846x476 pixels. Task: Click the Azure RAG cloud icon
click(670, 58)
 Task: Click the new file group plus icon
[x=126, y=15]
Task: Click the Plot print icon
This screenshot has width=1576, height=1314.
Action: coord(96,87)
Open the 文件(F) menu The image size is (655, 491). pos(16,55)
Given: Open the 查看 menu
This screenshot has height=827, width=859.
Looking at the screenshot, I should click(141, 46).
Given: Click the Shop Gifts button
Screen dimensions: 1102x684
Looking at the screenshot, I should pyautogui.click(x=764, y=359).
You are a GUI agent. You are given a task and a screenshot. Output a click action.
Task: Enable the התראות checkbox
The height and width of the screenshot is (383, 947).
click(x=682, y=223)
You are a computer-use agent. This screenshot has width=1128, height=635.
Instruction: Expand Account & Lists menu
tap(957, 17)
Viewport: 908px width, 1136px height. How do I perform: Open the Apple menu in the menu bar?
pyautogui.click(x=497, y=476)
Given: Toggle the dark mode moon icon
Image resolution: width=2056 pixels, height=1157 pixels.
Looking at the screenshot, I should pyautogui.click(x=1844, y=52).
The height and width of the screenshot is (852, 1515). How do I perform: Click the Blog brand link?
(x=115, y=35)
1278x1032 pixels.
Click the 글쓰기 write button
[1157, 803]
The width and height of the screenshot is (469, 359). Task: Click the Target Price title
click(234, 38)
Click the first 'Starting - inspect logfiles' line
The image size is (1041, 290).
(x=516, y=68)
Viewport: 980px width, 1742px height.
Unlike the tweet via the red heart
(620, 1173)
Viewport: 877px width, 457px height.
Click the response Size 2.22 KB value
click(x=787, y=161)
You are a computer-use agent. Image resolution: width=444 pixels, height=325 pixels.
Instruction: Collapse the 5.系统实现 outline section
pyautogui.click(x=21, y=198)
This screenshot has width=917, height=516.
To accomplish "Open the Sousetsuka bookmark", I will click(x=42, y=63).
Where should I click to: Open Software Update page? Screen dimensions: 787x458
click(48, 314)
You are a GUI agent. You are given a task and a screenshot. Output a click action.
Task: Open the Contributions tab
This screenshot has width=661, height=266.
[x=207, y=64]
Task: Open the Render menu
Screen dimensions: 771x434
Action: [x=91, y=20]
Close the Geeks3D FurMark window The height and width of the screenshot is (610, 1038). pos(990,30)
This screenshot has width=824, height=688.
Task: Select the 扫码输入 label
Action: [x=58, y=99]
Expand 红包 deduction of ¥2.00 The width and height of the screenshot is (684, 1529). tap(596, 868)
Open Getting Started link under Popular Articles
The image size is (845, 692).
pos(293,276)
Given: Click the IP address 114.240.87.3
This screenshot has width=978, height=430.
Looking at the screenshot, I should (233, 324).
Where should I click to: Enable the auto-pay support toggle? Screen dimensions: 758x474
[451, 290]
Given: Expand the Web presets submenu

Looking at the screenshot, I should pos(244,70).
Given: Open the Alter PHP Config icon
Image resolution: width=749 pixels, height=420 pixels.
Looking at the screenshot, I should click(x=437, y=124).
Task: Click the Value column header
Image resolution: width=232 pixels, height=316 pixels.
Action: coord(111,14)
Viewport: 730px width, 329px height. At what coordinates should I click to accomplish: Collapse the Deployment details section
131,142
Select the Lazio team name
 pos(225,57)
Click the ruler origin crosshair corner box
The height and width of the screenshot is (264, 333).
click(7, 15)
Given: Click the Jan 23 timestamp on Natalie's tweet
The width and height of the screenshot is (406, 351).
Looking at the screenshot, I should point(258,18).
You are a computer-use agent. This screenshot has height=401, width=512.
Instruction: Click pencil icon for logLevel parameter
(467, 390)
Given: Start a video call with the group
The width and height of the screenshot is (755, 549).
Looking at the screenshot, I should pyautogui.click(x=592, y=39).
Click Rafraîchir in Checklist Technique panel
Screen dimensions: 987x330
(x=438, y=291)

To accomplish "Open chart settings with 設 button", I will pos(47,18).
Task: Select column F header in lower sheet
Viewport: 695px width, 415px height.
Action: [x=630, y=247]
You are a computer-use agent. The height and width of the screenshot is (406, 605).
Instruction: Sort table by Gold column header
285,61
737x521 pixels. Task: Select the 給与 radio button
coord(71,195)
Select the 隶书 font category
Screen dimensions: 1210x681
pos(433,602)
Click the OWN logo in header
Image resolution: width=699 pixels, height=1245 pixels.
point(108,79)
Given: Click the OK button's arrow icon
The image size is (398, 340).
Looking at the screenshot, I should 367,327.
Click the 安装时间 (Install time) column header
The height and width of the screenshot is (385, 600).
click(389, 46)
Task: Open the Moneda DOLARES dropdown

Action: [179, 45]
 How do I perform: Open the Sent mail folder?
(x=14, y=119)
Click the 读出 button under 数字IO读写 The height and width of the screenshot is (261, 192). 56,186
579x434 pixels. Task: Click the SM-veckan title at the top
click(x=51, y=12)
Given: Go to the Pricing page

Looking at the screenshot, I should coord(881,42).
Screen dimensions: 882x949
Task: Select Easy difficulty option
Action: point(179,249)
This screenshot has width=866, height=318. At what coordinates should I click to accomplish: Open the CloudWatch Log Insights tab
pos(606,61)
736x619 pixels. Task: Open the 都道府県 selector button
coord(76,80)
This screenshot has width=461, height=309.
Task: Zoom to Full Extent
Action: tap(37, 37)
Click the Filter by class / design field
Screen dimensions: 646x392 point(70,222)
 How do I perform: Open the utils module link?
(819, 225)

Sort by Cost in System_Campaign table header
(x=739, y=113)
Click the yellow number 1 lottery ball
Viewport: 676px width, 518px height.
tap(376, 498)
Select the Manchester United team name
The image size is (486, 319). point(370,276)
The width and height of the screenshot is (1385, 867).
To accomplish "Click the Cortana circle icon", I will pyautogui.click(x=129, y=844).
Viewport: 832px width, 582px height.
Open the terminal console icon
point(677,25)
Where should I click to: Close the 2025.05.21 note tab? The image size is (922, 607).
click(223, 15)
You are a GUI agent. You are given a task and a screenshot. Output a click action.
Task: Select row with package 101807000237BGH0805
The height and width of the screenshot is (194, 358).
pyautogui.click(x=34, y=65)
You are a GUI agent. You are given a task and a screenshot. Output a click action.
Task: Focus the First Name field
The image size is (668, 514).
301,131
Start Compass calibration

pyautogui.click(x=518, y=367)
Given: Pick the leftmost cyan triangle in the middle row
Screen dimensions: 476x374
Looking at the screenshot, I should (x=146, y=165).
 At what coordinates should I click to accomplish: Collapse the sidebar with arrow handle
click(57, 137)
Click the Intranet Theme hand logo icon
# # # #
Written request | Substitute "Window" for every "Viewport" in the data above, and keep everything else unchanged.

Final answer |
846x476 pixels. Task: Click the Azure RAG cloud icon
click(670, 58)
 Task: Click the new file group plus icon
[x=126, y=15]
Task: Click the Plot print icon
This screenshot has width=1576, height=1314.
Action: coord(96,87)
Open the 文件(F) menu The image size is (655, 491). pos(16,55)
Given: Open the 查看 menu
This screenshot has height=827, width=859.
Looking at the screenshot, I should click(141, 46).
Given: Click the Shop Gifts button
Screen dimensions: 1102x684
Looking at the screenshot, I should pyautogui.click(x=764, y=359).
You are a GUI agent. You are given a task and a screenshot. Output a click action.
Task: Enable the התראות checkbox
The height and width of the screenshot is (383, 947).
click(x=682, y=223)
You are a computer-use agent. This screenshot has width=1128, height=635.
Instruction: Expand Account & Lists menu
tap(957, 17)
Window: 908px width, 1136px height. How do I perform: Open the Apple menu in the menu bar?
pyautogui.click(x=497, y=476)
Given: Toggle the dark mode moon icon
Image resolution: width=2056 pixels, height=1157 pixels.
Looking at the screenshot, I should pyautogui.click(x=1844, y=52).
The height and width of the screenshot is (852, 1515). How do I perform: Click the Blog brand link?
(x=115, y=35)
1278x1032 pixels.
Click the 글쓰기 write button
[1157, 803]
The width and height of the screenshot is (469, 359). Task: Click the Target Price title
click(234, 38)
Click the first 'Starting - inspect logfiles' line
The image size is (1041, 290).
(x=516, y=68)
Window: 980px width, 1742px height.
Unlike the tweet via the red heart
(620, 1173)
Window: 877px width, 457px height.
Click the response Size 2.22 KB value
click(x=787, y=161)
You are a computer-use agent. Image resolution: width=444 pixels, height=325 pixels.
Instruction: Collapse the 5.系统实现 outline section
pyautogui.click(x=21, y=198)
This screenshot has width=917, height=516.
To accomplish "Open the Sousetsuka bookmark", I will click(x=42, y=63).
Where should I click to: Open Software Update page? Screen dimensions: 787x458
click(48, 314)
You are a GUI agent. You are given a task and a screenshot. Output a click action.
Task: Open the Contributions tab
This screenshot has width=661, height=266.
[x=207, y=64]
Task: Open the Render menu
Screen dimensions: 771x434
Action: [x=91, y=20]
Close the Geeks3D FurMark window The height and width of the screenshot is (610, 1038). pos(990,30)
This screenshot has width=824, height=688.
Task: Select the 扫码输入 label
Action: [x=58, y=99]
Expand 红包 deduction of ¥2.00 The width and height of the screenshot is (684, 1529). tap(596, 868)
Open Getting Started link under Popular Articles
The image size is (845, 692).
pos(293,276)
Given: Click the IP address 114.240.87.3
This screenshot has width=978, height=430.
Looking at the screenshot, I should (233, 324).
Where should I click to: Enable the auto-pay support toggle? Screen dimensions: 758x474
[451, 290]
Given: Expand the Web presets submenu

Looking at the screenshot, I should pos(244,70).
Given: Open the Alter PHP Config icon
Image resolution: width=749 pixels, height=420 pixels.
Looking at the screenshot, I should click(x=437, y=124).
Task: Click the Value column header
Image resolution: width=232 pixels, height=316 pixels.
Action: coord(111,14)
Window: 730px width, 329px height. At what coordinates should I click to accomplish: Collapse the Deployment details section
131,142
Select the Lazio team name
 pos(225,57)
Click the ruler origin crosshair corner box
The height and width of the screenshot is (264, 333).
click(7, 15)
Given: Click the Jan 23 timestamp on Natalie's tweet
The width and height of the screenshot is (406, 351).
Looking at the screenshot, I should point(258,18).
You are a computer-use agent. This screenshot has height=401, width=512.
Instruction: Click pencil icon for logLevel parameter
(467, 390)
Given: Start a video call with the group
The width and height of the screenshot is (755, 549).
Looking at the screenshot, I should pyautogui.click(x=592, y=39).
Click Rafraîchir in Checklist Technique panel
Screen dimensions: 987x330
(x=438, y=291)

To accomplish "Open chart settings with 設 button", I will pos(47,18).
Task: Select column F header in lower sheet
Window: 695px width, 415px height.
Action: [x=630, y=247]
You are a computer-use agent. The height and width of the screenshot is (406, 605).
Instruction: Sort table by Gold column header
285,61
737x521 pixels. Task: Select the 給与 radio button
coord(71,195)
Select the 隶书 font category
Screen dimensions: 1210x681
pos(433,602)
Click the OWN logo in header
Image resolution: width=699 pixels, height=1245 pixels.
point(108,79)
Given: Click the OK button's arrow icon
The image size is (398, 340).
Looking at the screenshot, I should 367,327.
Click the 安装时间 (Install time) column header
The height and width of the screenshot is (385, 600).
click(389, 46)
Task: Open the Moneda DOLARES dropdown

Action: [179, 45]
 How do I perform: Open the Sent mail folder?
(x=14, y=119)
Click the 读出 button under 数字IO读写 The height and width of the screenshot is (261, 192). 56,186
579x434 pixels. Task: Click the SM-veckan title at the top
click(x=51, y=12)
Given: Go to the Pricing page

Looking at the screenshot, I should coord(881,42).
Screen dimensions: 882x949
Task: Select Easy difficulty option
Action: point(179,249)
This screenshot has width=866, height=318. At what coordinates should I click to accomplish: Open the CloudWatch Log Insights tab
pos(606,61)
736x619 pixels. Task: Open the 都道府県 selector button
coord(76,80)
This screenshot has width=461, height=309.
Task: Zoom to Full Extent
Action: tap(37, 37)
Click the Filter by class / design field
Screen dimensions: 646x392 point(70,222)
 How do I perform: Open the utils module link?
(819, 225)

Sort by Cost in System_Campaign table header
(x=739, y=113)
Click the yellow number 1 lottery ball
Window: 676px width, 518px height.
tap(376, 498)
Select the Manchester United team name
The image size is (486, 319). point(370,276)
The width and height of the screenshot is (1385, 867).
To accomplish "Click the Cortana circle icon", I will pyautogui.click(x=129, y=844).
Window: 832px width, 582px height.
Open the terminal console icon
point(677,25)
Where should I click to: Close the 2025.05.21 note tab? The image size is (922, 607).
click(223, 15)
You are a GUI agent. You are given a task and a screenshot. Output a click action.
Task: Select row with package 101807000237BGH0805
The height and width of the screenshot is (194, 358).
pyautogui.click(x=34, y=65)
You are a GUI agent. You are given a task and a screenshot. Output a click action.
Task: Focus the First Name field
The image size is (668, 514).
301,131
Start Compass calibration

pyautogui.click(x=518, y=367)
Given: Pick the leftmost cyan triangle in the middle row
Screen dimensions: 476x374
Looking at the screenshot, I should (x=146, y=165).
 At what coordinates should I click to accomplish: Collapse the sidebar with arrow handle
click(57, 137)
Click the Intranet Theme hand logo icon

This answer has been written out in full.